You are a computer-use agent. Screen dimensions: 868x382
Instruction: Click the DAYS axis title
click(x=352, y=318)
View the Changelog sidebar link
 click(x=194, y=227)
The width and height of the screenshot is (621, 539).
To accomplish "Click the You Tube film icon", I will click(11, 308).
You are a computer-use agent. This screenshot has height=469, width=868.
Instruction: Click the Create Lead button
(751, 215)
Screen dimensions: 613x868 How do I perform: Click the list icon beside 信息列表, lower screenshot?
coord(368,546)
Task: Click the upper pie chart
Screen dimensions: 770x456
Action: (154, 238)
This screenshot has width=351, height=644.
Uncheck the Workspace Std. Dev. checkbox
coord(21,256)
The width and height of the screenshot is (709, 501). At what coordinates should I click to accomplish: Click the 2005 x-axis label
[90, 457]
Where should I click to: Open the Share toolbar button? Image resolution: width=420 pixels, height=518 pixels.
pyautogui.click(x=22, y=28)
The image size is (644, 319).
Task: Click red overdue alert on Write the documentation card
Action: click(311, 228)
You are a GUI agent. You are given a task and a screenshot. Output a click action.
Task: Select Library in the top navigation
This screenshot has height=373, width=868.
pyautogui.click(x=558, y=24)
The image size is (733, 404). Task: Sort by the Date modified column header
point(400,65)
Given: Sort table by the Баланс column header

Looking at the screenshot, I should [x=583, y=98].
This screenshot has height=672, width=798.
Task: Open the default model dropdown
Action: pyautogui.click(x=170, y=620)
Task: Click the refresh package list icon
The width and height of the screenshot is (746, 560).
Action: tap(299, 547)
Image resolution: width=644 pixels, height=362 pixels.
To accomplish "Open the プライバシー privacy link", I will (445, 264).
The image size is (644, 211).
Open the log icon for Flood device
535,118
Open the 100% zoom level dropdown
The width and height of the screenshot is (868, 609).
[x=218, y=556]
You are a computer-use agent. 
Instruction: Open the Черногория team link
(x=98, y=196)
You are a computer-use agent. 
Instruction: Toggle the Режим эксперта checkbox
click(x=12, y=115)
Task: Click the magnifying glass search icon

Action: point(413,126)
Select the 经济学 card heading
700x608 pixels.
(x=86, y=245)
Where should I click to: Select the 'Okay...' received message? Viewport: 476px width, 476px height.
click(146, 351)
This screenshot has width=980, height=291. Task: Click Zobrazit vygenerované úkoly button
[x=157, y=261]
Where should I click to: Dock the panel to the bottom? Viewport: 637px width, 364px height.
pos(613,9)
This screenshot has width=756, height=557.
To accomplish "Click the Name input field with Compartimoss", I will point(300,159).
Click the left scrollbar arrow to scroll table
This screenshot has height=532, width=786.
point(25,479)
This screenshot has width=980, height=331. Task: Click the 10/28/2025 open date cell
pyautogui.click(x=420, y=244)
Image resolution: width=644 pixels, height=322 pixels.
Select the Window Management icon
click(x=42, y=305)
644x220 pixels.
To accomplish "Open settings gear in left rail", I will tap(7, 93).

****

— WHAT TO WORK ON —
All the data above should be set down a second time, exactly.

— FINISHED TASK —
You are a computer-use agent. Screen dimensions: 868x382
Instruction: Click the DAYS axis title
click(x=352, y=318)
View the Changelog sidebar link
 click(x=194, y=227)
The width and height of the screenshot is (621, 539).
To accomplish "Click the You Tube film icon", I will click(11, 308).
You are a computer-use agent. This screenshot has height=469, width=868.
Instruction: Click the Create Lead button
(751, 215)
Screen dimensions: 613x868 How do I perform: Click the list icon beside 信息列表, lower screenshot?
coord(368,546)
Task: Click the upper pie chart
Screen dimensions: 770x456
Action: (154, 238)
This screenshot has width=351, height=644.
Uncheck the Workspace Std. Dev. checkbox
coord(21,256)
The width and height of the screenshot is (709, 501). At what coordinates should I click to accomplish: Click the 2005 x-axis label
[90, 457]
Where should I click to: Open the Share toolbar button? Image resolution: width=420 pixels, height=518 pixels.
pyautogui.click(x=22, y=28)
The image size is (644, 319).
Task: Click red overdue alert on Write the documentation card
Action: click(311, 228)
You are a GUI agent. You are given a task and a screenshot. Output a click action.
Task: Select Library in the top navigation
This screenshot has height=373, width=868.
pyautogui.click(x=558, y=24)
The image size is (733, 404). Task: Sort by the Date modified column header
point(400,65)
Given: Sort table by the Баланс column header

Looking at the screenshot, I should [x=583, y=98].
This screenshot has height=672, width=798.
Task: Open the default model dropdown
Action: pyautogui.click(x=170, y=620)
Task: Click the refresh package list icon
The width and height of the screenshot is (746, 560).
Action: tap(299, 547)
Image resolution: width=644 pixels, height=362 pixels.
To accomplish "Open the プライバシー privacy link", I will (445, 264).
The image size is (644, 211).
Open the log icon for Flood device
535,118
Open the 100% zoom level dropdown
The width and height of the screenshot is (868, 609).
[x=218, y=556]
You are a computer-use agent. 
Instruction: Open the Черногория team link
(x=98, y=196)
You are a computer-use agent. 
Instruction: Toggle the Режим эксперта checkbox
click(x=12, y=115)
Task: Click the magnifying glass search icon

Action: point(413,126)
Select the 经济学 card heading
700x608 pixels.
(x=86, y=245)
Where should I click to: Select the 'Okay...' received message? Viewport: 476px width, 476px height.
click(146, 351)
This screenshot has width=980, height=291. Task: Click Zobrazit vygenerované úkoly button
[x=157, y=261]
Where should I click to: Dock the panel to the bottom? Viewport: 637px width, 364px height.
pos(613,9)
This screenshot has width=756, height=557.
To accomplish "Click the Name input field with Compartimoss", I will point(300,159).
Click the left scrollbar arrow to scroll table
This screenshot has height=532, width=786.
point(25,479)
This screenshot has width=980, height=331. Task: Click the 10/28/2025 open date cell
pyautogui.click(x=420, y=244)
Image resolution: width=644 pixels, height=322 pixels.
Select the Window Management icon
click(x=42, y=305)
644x220 pixels.
To accomplish "Open settings gear in left rail", I will tap(7, 93).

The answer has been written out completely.